Humans kill most coyotes using various methods such as, hunting, trapping, aerial gunning and poisons. Dogs may kill coyotes if they can catch them. In some area mountain lions, eagles and bears kill pups, but seldom get an opportunity to kill an adult. Coyotes also die from disease such as distemper, heartworm, rabies and mange.

Relationship with Humans

To Indian tribes the coyote has always been a friend, and they were treated with respect. Although the Indians raised sheep and goats, they had few losses from coyotes because the way they cared for their flocks. Trouble began when white rangers invaded the territory and established large sheep ranges, and coyotes started to kill Iambs, the ranger's livelihood. Over the years many methods have been employed to keep coyotes away from livestock. Attempts to reduce the western coyote population with a wide variety of lethal and inhumane methods have proven only that the coyote is more resourceful, smarter and more adaptable than we are.

The establishment of bounties began over 100 years ago and has been widely recognized as a waste of money and effort. Sheep producers are better served by establishing a program that makes information available on managing livestock to reduce predation. Many predation- reduction techniques have been used with great success. Livestock-guarding dogs have been very effective. Some farmers have enlisted the aid of donkeys, which are known to scare off coyotes. Electric fences, strobe lights and alarm systems also work well and should be installed around areas that are in coyote territory.

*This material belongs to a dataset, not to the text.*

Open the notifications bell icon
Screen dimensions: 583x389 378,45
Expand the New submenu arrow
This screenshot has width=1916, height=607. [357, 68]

People view the coyote in a variety of lights. To some hunters, the coyote is a challenging quarry, which gives many a thrilling chase. To people who simply enjoy and love nature, the coyote ranks as one of the most beautiful, intelligent creatures on earth. To many cattle rangers, it is the symbol of the "Old West" and they enjoy listening to the yipping song of coyotes at sunrise and sunset, while others hate it as a despised varmint. Biologists are grateful to have coyotes around to keep the ever-increasing deer population under control naturally. The coyote is a very resilient animal and will always be around. To paraphrase William Faulkner, the coyote has not just survived, it has prevailed.